Data in Motion

Data Platform

The term “data in motion” refers to data that is actively being processed or transformed or moving from a source device, sensor, storage device, or data communications node to a target location. The target location can be an intermediate node or a destination, where it can become “data at rest”.

Data in Use

When data is created, edited, transformed, or processed, it is considered “in use”. Common data creation sources are transaction systems such as point-of-sale (POS) terminals, banking, or stock market transactions. IoT applications create data based on events such as car telemetry, motion detection, or voltage fluctuations. Event-driven data creation that generates prolific amounts of data is not limited to business applications. Streamed data from gaming, social media engagement, and sports events generate masses of data that are consumed by marketing systems to drive multi-channel advertising campaigns.

Data Processing

Cloud providers often consider data to be in motion when it is being actively processed by an application. Examples include data from an IoT sensor for updating a weather map, data sent in an email, or data being replicated to a remote location to provide data protection. For data to be processed, it must be moved from non-volatile secondary storage to volatile RAM or CPU cache. When data is altered by an application, it needs to be written out to secondary storage for it to persist across server shutdowns and unplanned power failures. Data stored on non-volatile secondary storage such as disk and SSD is termed “data at rest”.

Three States of Data?

The three states of data are:

  1. Data at rest – on secondary storage media.
  2. Data in motion – between media, applications, or locations.
  3. Data in use – being used or created by applications.

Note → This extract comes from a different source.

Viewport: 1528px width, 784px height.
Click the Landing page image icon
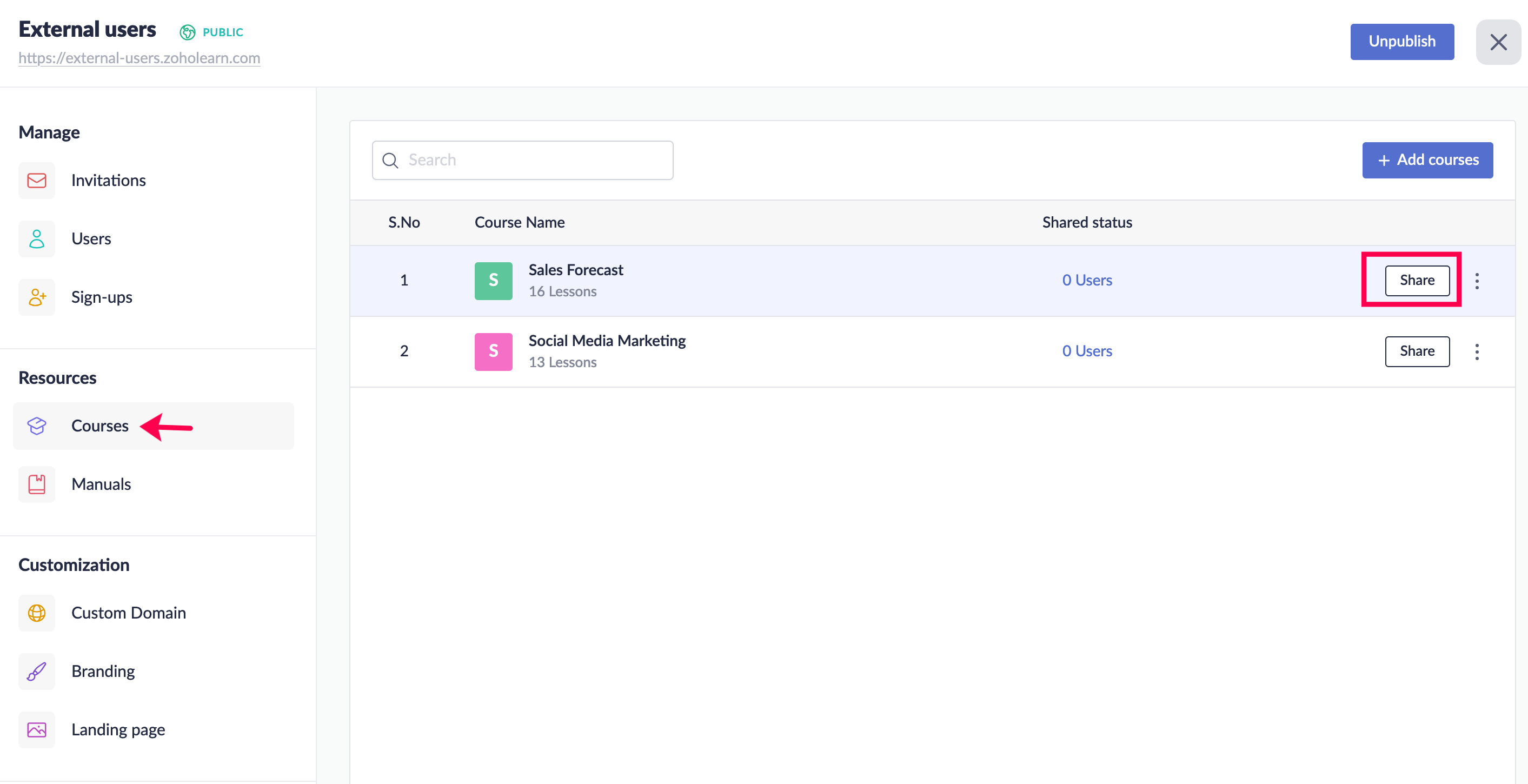pyautogui.click(x=37, y=729)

Data Encryption and Data in Motion

When data is in motion, it is susceptible to hacking by anyone who can intercept communication between endpoints. If this data is readable by humans, it can be stolen or used to gain access to secure servers. For this reason, data needs to be obfuscated using a crypto key and encryption techniques such as AES and Rivest-Shamir-Adleman (RSA). AES encryption is used for in-transit and at-rest encryption. RSA encryption is commonly used to protect data being transmitted between endpoints of a wide area network (WAN). Data blocks can be encrypted using different key lengths. Longer keys take more time to break. The sensitivity of the data in motion usually dictates which key length is used. Examples of available keys include AES-128 bit, AES-192 bit, and AES-256 bit keys. Actian products can encrypt data at rest or in motion using a 256-bit AES key.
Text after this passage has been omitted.